I have done a first pass of The Nature of Technology by W. Brian Arthur, referenced in the MIT post.  We tend to focus on specific 'breakthrough' technologies, like the steam engine, digital computing or the Internet.  Arthur argues that we should consider technology as a hierarchical web of technological components, some satisfying human needs, others playing a supporting rule.  These technologies have a lineage going back millennia to the days of fire, pottery and simple tools.  Technological advances often arise through new combinations of existing technologies or incremental improvements in supporting technologies.  Arthur argues that technology is advancing at an ever increasing rate because the number of components and combinations is increasing and solutions bring new problems. 

Revolutionary technologies spring out of our understanding of natural phenomena, but only if that understanding can be transformed into principles and implemented in technology that solves compelling problems.  New 'domains' of technology often take a long time before they become commonly used, especially if the needs are not self-evident or supporting technologies are lacking.  Arthur also describes the feedback loop where advances in technology allow us to explore and understand new phenomena. 

There are a lot of details in Arthur's book that I still need to digest.  I see a number of ideas that may help us advance bio-inspired design.  One of the reasons that bio-inspired design may be slow to catch on is that it has not had time to build a sufficiently complete web of components.  The technology web has grown organically and even Arthur has not tried to map it at any level of detail.  One strategy may involve consciously mapping the web of bio-inspired design technologies and filling in critical gaps.  Another may be to hook bio-inspired design into existing technology by:

  • proposing new combinations of components
  • identifying new approaches to finding valuable combinations (evolutional algorithms come to mind)

_CHALLENGES_
A. Sum up the post about The Nature of Technology in two sentences.
B. Which technologies does the post about The Nature of Technology name as examples of "breakthrough" technologies?
C. Repeat the section of the post about The Nature of Technology that begins with the words "There are a" and ends after "come to mind)".
The lines that follow come from a separate source.

_GIVEN INFORMATION_
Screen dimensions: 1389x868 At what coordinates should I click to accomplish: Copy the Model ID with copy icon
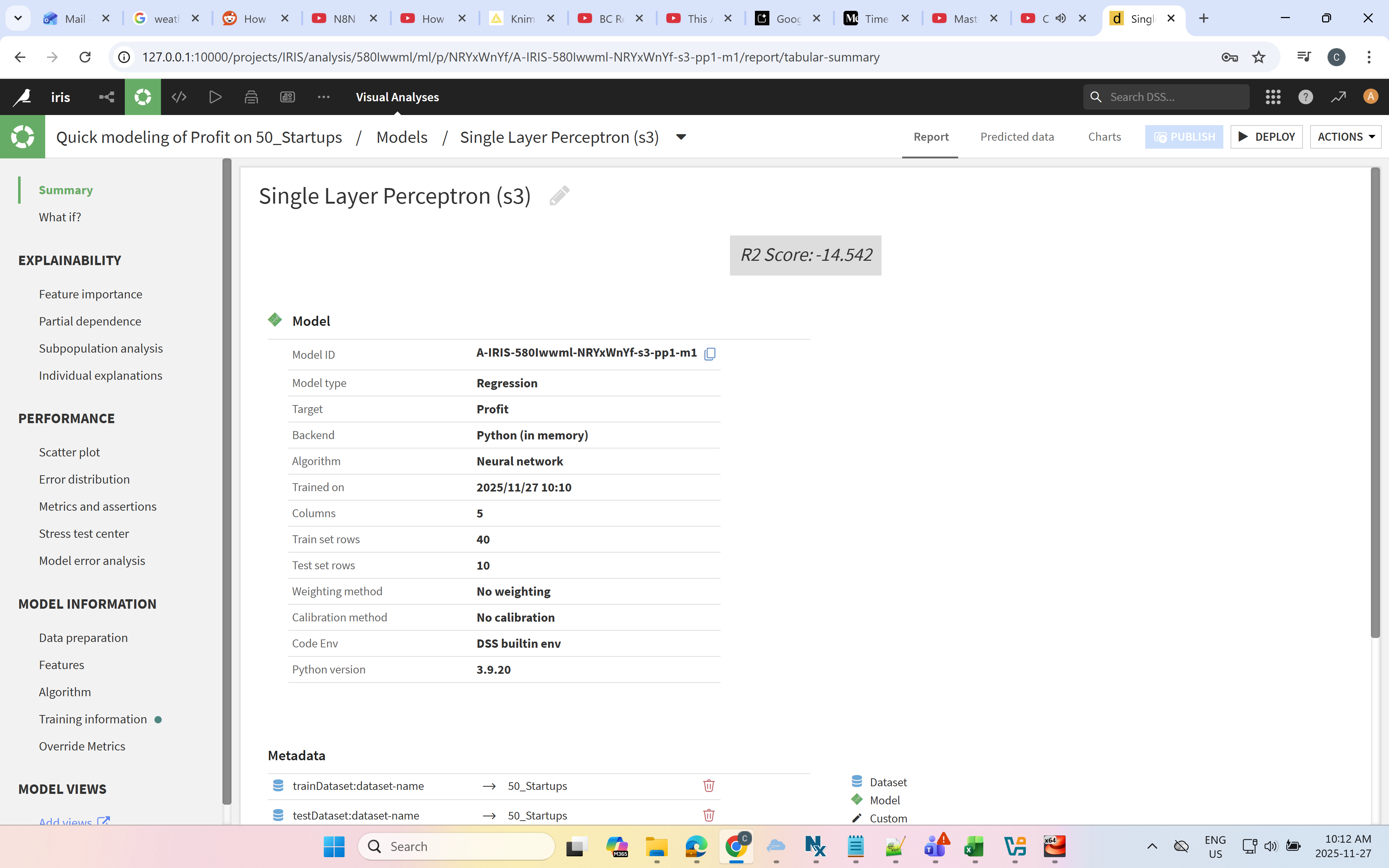(x=710, y=354)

_SOLVED PROBLEMS_
A. Arthur's book treats technology as a hierarchical web of components with roots going back millennia, where advances come from new combinations or improvements of existing technologies and speed up as components and combinations multiply. The writer sees ideas here for advancing bio-inspired design, such as mapping its web of technologies, filling critical gaps, and hooking it into existing technology.

B.
- the steam engine
- digital computing
- the Internet

C.
There are a lot of details in Arthur's book that I still need to digest.  I see a number of ideas that may help us advance bio-inspired design.  One of the reasons that bio-inspired design may be slow to catch on is that it has not had time to build a sufficiently complete web of components.  The technology web has grown organically and even Arthur has not tried to map it at any level of detail.  One strategy may involve consciously mapping the web of bio-inspired design technologies and filling in critical gaps.  Another may be to hook bio-inspired design into existing technology by:

  • proposing new combinations of components
  • identifying new approaches to finding valuable combinations (evolutional algorithms come to mind)